INTRODUCTION: The high incidence of patients beginning dialysis treatment with venous catheters, as well as the growing number of patients with permanent catheter access, has increased catheter- related blood infections and their consequences. Thus the search for substances with anticoagulant properties that also prevent catheter contamination is necessary. OBJECTIVE: This study aimed at comparing heparin and trisodium citrate used as long-term catheter locking solutions regarding the occurrence of pyrogenic reaction, bacteremia, infection- related hospitalizations, thrombosis, and death. METHODS: Retrospective study on the infection data from the Infection and Adverse Event Prevention Control Program registry, which included all hemodialysis patients using long-term catheters from April, 2006 to March, 2008. During the first 365 days, catheters were locked with heparin (Heparin group) and, during the following 365 days, with 46.7% trisodium citrate (Citrate group). Sixty-five patients were included in the study using 92 catheters. The groups were compared regarding the occurrence of pyrogenic reaction, bacteremia, hospitalization, catheter thrombosis, and death. RESULTS: The catheter-related bacteremia episodes were significantly lower and hospitalization time was significantly shorter in the Citrate group when compared with those in the Heparin group. A tendency towards a lower occurrence of access site infection-related hospitalization was observed in the Citrate group (p = 0.055), and no difference was observed in catheter thrombosis leading to dysfunction between groups. Bacteremia-free and hospitalization-free times were longer in the Citrate group. The occurrence of bacteremia was associated with the presence of diabetes and heparin use. In multivariate analysis, being in the Heparin group was the only factor associated with bacteremia. CONCLUSION: The use of 46.7% citrate solution effectively reduced bacteremia episodes and hospitalization in chronic kidney disease patients on hemodialysis with long-term catheters.
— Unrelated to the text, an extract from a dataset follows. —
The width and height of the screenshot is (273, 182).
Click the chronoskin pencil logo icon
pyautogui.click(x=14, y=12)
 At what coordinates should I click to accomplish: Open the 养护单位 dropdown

renal dialysis; catheters; catheter-related infections; anticoagulant agents; citrates


ARTIGO ORIGINAL ORIGINAL ARTICLE

Comparação entre citrato trissódico e heparina como solução para selo de cateter em pacientes em hemodiálise

José Luís BevilacquaI; Jaelson Guilhem GomesII; Vanderson Farley Brito SantosII; Maria Eugênia Fernandes CanzianiIII

IGraduação em Medicina

IIInstituto de Hemodiálise Sorocaba - IHS

IIIDisciplina de Nefrologia, Universidade Federal São Paulo - UNIFESP/EPM

Correspondência Correspondência para: José Luís Bevilacqua Rua Eulália Silva, 454 Jardim Faculdade Sorocaba - SP - Brasil CEP: 18030-230 E-mail: bevi@dglnet.com.br

RESUMO

INTRODUÇÃO: A elevada incidência de pacientes iniciando ou sendo mantidos em tratamento dialítico através de cateteres venosos tem aumentado o número de infecções da corrente sanguínea relacionadas aos cateteres e suas consequências, obrigando a busca de substâncias que tenham propriedades anticoagulantes e que também impeçam a contaminação dos mesmos.
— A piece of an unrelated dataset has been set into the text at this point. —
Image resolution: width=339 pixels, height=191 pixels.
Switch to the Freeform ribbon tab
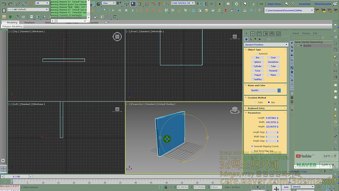click(x=30, y=22)
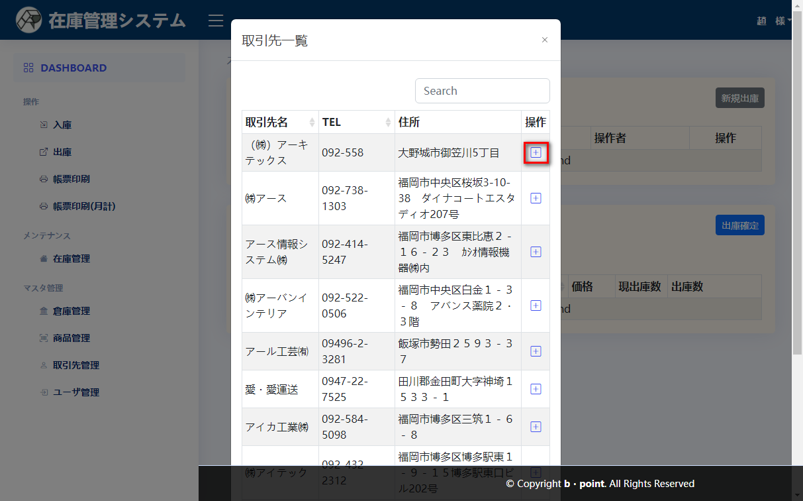
Task: Select the add icon for ㈱アース row
Action: coord(536,198)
OBJETIVOS: Comparar a utilização de heparina e citrato trissódico como selo de cateteres de longa permanência quanto à ocorrência de pirogenia, bacteremia, internações hospitalares relacionadas à infecção, trombose e óbito.

MÉTODOS: Estudo retrospectivo por meio de dados do registro de infecção do Programa de Controle e Prevenção de Infecções e Eventos Adversos, onde foram incluídos todos os pacientes que entre abril de 2006 e março de 2008 utilizaram cateteres de longa permanência. Nos primeiros 365 dias, o selo do cateter foi feito com heparina (Grupo Heparina) e nos 365 dias seguintes foi feito com citrato trissódico a 46,7% (Grupo Citrato). Sessenta e cinco pacientes fizeram parte do estudo utilizando noventa e dois cateteres. Os grupos foram comparados para ocorrência de pirogenia, bacteremia, hospitalização, trombose de cateter e óbito.

RESULTADOS: A ocorrência de bacteremia relacionada ao cateter e o tempo de hospitalização foram significantemente menores no Grupo Citrato. Houve uma tendência a menor ocorrência de hospitalização relacionada à infecção de acesso no Grupo Citrato (p = 0.055), e não houve diferença quanto à trombose de cateteres levando a disfunção. O tempo livre de bacteremia e de hospitalização foram maiores no Grupo Citrato. A ocorrência de bacteremia esteve associada a ser diabético e a pertencer ao Grupo Heparina. Na análise multivariada, apenas pertencer ao Grupo Heparina esteve associada à sua ocorrência.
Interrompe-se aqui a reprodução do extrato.